* [Page excerpt]
>>>>>

Take a metric like Average Order Value (AOV). It may be ; total sales / order quantity. But as that metric is used it’s often being compared to something like last year, last month, or a plan and anyone interested in that number is really interested in understanding the “why” it has changed from some other point in time/scenario.

For that, you actually need to bring in line item details behind orders as each order has multiple products/skus and they likely sold at different prices from a year ago or what was expected in a plan. An analysis of this has a name, price-volume-mix analysis or PVM.

I always seem to have to explain this to BI teams when I join a new company and am seeking data. I’m currently going through it with a BI team, that apparently the BI tool wouldn’t store this information. It’s like it only stores aggregate values so it’s not even possible to get base level data for analysis (without major architectural changes). I don’t know if that’s normal in BI or was an implementation decision at some point but I’ve come across this same thing on a handful of companies and as I said I really have to drive this concept for those teams. When I ask of it I’m usually met with a “why would you need that info / give us a use case”. Which means, the don’t even understand how un-intelligent their BI tool is or why the execs likely aren’t feeling like investing in BI has been worthwhile (eg. Ever build a dashboard that then goes unused? I probably wasn’t perceived as useful for some reason like this).

This could be more concise put as, understanding your end users needs. Understand the difference of what people ask for is often different than what they need. If they ask for AOV metrics, they’re really saying “I need to understand AOV” and that’s done via PVM analysis.

1 comments

Similarly titled towards finance. I specialize in what I'll call decision analytics for insurance underwriters.

> Which means, the don’t even understand how un-intelligent their BI tool is or why the execs likely aren’t feeling like investing in BI has been worthwhile

And this relates to what I was thinking about in my first comment. I once was conversing the COO of my company (my last job), at a 1000+ person company, and asked him if he thought more concise requests for things would drive productivity. He, point blank, said: "sometimes I don't even know what I'm asking for"

<<<<<

* [Information given]

>>>>>

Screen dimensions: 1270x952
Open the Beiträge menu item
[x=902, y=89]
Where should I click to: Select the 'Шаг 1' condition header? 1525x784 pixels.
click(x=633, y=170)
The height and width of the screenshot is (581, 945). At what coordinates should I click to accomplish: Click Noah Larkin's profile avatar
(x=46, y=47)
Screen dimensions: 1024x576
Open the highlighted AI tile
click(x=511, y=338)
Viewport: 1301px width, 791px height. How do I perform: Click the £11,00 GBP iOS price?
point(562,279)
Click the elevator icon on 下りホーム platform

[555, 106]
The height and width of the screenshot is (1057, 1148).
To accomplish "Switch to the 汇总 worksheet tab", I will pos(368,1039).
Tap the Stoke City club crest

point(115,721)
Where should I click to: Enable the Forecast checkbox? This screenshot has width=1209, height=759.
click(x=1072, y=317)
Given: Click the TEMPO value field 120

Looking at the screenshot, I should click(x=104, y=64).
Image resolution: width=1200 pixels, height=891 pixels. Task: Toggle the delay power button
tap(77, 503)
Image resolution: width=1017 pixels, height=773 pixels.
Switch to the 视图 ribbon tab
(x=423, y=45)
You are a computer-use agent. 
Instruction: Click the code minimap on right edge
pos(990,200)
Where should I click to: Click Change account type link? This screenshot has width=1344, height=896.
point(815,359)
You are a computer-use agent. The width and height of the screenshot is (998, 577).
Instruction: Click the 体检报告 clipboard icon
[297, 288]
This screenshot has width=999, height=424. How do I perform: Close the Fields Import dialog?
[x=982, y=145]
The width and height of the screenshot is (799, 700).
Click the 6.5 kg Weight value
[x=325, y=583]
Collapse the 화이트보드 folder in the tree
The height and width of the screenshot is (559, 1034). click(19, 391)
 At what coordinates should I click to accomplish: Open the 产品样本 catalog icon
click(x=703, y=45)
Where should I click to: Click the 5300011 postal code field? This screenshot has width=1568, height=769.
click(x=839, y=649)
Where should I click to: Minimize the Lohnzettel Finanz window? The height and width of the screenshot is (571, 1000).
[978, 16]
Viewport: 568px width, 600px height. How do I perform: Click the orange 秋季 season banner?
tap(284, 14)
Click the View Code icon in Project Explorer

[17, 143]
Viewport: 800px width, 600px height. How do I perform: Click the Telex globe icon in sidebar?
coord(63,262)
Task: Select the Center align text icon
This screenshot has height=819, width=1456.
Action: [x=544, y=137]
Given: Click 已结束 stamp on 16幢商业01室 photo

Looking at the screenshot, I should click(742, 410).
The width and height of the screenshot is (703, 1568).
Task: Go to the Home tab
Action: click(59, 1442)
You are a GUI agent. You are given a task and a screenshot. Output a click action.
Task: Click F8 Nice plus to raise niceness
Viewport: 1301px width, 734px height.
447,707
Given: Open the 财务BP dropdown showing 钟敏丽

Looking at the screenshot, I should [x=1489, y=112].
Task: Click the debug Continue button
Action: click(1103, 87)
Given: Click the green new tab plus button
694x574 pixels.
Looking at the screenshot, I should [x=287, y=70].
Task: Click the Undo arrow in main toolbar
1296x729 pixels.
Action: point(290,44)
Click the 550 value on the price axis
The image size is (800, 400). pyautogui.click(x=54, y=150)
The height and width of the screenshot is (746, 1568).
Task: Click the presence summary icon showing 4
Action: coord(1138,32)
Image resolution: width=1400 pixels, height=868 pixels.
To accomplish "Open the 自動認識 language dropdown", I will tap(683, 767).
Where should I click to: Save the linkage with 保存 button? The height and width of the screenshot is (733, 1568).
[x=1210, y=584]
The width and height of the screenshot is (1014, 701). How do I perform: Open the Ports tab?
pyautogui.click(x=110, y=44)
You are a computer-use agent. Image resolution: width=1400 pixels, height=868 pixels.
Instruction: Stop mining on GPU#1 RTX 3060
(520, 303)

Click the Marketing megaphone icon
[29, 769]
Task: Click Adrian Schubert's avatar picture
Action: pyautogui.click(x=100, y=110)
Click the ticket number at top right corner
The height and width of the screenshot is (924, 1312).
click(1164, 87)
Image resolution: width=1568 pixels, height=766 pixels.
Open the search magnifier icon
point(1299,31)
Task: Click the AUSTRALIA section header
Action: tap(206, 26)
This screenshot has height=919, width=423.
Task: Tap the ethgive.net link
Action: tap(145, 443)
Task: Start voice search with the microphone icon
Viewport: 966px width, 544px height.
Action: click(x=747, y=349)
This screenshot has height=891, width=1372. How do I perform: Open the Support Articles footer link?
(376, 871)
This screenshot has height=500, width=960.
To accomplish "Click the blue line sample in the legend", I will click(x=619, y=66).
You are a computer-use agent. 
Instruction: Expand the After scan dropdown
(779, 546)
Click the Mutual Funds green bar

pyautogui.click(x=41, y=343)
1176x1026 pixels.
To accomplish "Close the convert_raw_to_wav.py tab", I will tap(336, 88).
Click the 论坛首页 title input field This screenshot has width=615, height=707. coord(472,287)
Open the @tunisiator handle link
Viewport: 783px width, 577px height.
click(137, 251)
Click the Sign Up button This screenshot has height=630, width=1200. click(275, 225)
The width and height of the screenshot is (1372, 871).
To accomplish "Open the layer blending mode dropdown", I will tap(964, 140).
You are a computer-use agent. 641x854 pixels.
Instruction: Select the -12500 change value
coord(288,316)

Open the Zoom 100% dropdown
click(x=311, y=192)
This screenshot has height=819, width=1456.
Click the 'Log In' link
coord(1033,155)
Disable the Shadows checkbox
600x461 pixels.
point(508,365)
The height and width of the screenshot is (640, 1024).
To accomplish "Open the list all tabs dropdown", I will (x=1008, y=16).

<<<<<

* [The tasks]
[1] In the BI forum discussion, what name is given to the analysis of line item details that explains why a metric like Average Order Value has changed?
[2] Please extend the BI forum discussion, picking up right after its final sentence.

* [Set of answers]
[1] Price-volume-mix analysis, or PVM.

[2]
I've remembered that moment for years. In so many situations, the actual BI/dashboard is the least important part of the puzzle. Instead it's all of the conversation and discovery to understand the real need(s)

> He, point blank, said: "sometimes I don't even know what I'm asking for"

Totally relate to that AND I'm often on the receiving end of those questions in a live setting (eg. board/exec meetings). Funny to stumble on this because just last week I told someone on our BI team, there is not any one "use case" I can lay out. The use case is this, assume I need to answer any random question that comes up. I need analytical enablement not a fancy dashboard in most instances. It's not to say dashboards don't have their place, but they're just the easily digestible summary of underlying data that's meant to highlight areas and raise those questions about "why..."

Oh thank you guys! I came to this post with the thinking of "dashboards are hard to build and when they exist it's hard to extend them". My boss is asking me from time to time to add yet another dashboard to grafana and all I can do is add another piece of specific inner working values because lack of traces - the "what" part. Up until now if was as if a car driver is asking for the average air volume intake yet in really he probably needs the "why" the air volume changes. The "probably" part is important here: if the driver is the test-driver then he needs the actual value, the what; is the driver the track performance guy he needs the why; and sometimes they need booth values because they feel more secure with more information. You guys just opened my eyes, thank you!
That’s a fantastic point. The unstated underlying request isn’t to see the same chart, the same way, every week/month/quarter. It’s actually: “Find any abnormalities in the data that could be threats or opportunities, and show me THAT — in a chart, table, email, or whatever medium make makes sense.”
Yes and to say it another way it’s often “tell me the story of something I don’t already know”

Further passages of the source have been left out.